A front-end readout circuit is proposed by this study, which can be applied to a magnetic scale for different product specifications. The chip has been successfully designed and fabricated via the TSMC 0.35-µm 2P4M CMOS technology. The chip area is 6.61 mm2, while the power consumption is 56 mW under a 5-V power supply. Experiment results show that the PGA successfully amplifies the MR electrode outputs of three different voltage levels, 120 mVp-p, 250 mVp-p, 330 mVp-p, to 1 mVp-p at the output with adequate precision. This is achieved primarily via auto-adjusting by an on-chip tunable feedback resistance to control the PGA gain. The chip is also validated such that the output of the differential signals is stable. As for the designed ADC following the PGA, the measured INL is −0.79–0.95 LSB, while the DNL is −0.68–0.72 LSB. The ENOB of the 12-bit ADC experimentally reaches 10.86, while the linearity of the ADC has been achieved as ±1 LSB in the input range of 0.5–2.5 V. With the above achieved performance of the PGA and ADC, the fabricated readout chip is next connected to a digital interpolation chip for deciphering the MR reader position in realistic digits.
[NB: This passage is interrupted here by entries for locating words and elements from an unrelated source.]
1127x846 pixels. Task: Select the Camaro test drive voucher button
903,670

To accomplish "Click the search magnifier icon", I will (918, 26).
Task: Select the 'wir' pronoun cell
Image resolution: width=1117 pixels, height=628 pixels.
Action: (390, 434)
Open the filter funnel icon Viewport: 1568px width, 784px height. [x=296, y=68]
Based on the experimental results, the displacement error is validated to be as small as other works, ±15 μm, at a distance of 10 mm in length. Finally, as compared to other similar chip designs and based on the experimental results, the present readout design offers larger precision interpolation digits at the output in a small chip area and via the relatively conventional 0.35-μm process, thus also at low cost.